Report on Whakaari/White Island (New Zealand) — January 1989
Scientific Event Alert Network Bulletin, vol. 14, no. 1 (January 1989)
Managing Editor: Lindsay McClelland.
Whakaari/White Island (New Zealand) Vulcanian explosions; new crater
Please cite this report as:
Global Volcanism Program, 1989. Report on Whakaari/White Island (New Zealand) (McClelland, L., ed.). Scientific Event Alert Network Bulletin, 14:1. Smithsonian Institution. https://doi.org/10.5479/si.GVP.SEAN198901-241040.
37.52°S, 177.18°E; summit elev. 294 m
All times are local (unless otherwise noted)
No unusual activity had been reported in the month following 2 December fieldwork. On 4 January, tourists found a few small lava bombs near the 1978 Crater rim. The previously active (Hitchhiker) vent emitted a pink plume containing fine ash. Between the 4th and the next visit at about 0800 on 12 January, a new pit vent had formed S of Congress Crater in 1978 Crater (figure 10). Both the new vent (named R.F.) and Hitchhiker vent emitted white steam plumes. At 1000, an incandescent jet was noted in the Blue Duck fumarole area, 200 m away.
|Figure 10. Location of the new R.F. vent and height changes (in mm) at White Island, 15 June-2 December 1988. Courtesy of NZGS.|
When geologists visited the crater on 14 January, the new vent was emitting voluminous clouds of light brown-red ash and appeared to be ~40 m in diameter.
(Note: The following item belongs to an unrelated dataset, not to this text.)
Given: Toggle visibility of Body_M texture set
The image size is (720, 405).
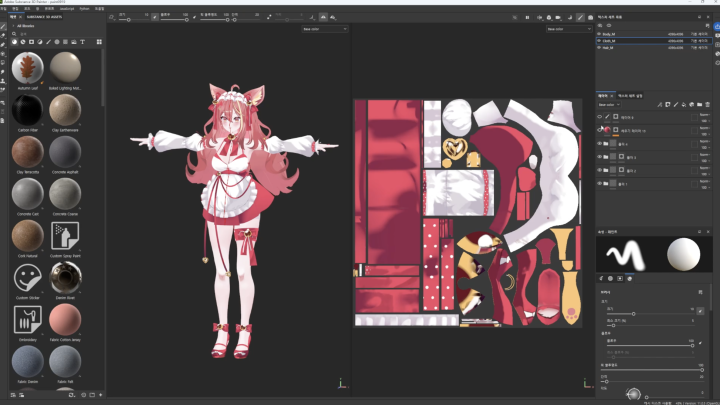Looking at the screenshot, I should coord(599,34).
At 1039, a discrete eruption ejected a convoluting ash column to 1,500 m. Ash fell E into the sea. There was no emission from Hitchhiker vent. Light red-brown ash coated the E end of the island and reached 17 cm thickness at the 1978 Crater rim. Fumarole temperatures were similar to those measured 2 December. A vent (N of Fumarole 6) that had enlarged to 2 m in diameter and was surrounded by small blocks, may have been the source of the small eruption seen 12 January. Several similar eruptions were observed from Whakatane (50 km SSW) 14 and 15 January. The 12-14 January eruptions were among the largest since 1980.
Only limited seismic data were available after 2 December. Early December seismic records were dominated by weak, continuous, medium- to high-frequency volcanic tremor and small A-type volcanic events. After 4 January, microearthquake activity declined to a maximum of ~2,500/day, B-type events were rare, and A-types increased. Explosion earthquakes were registered 4 December and 7 January.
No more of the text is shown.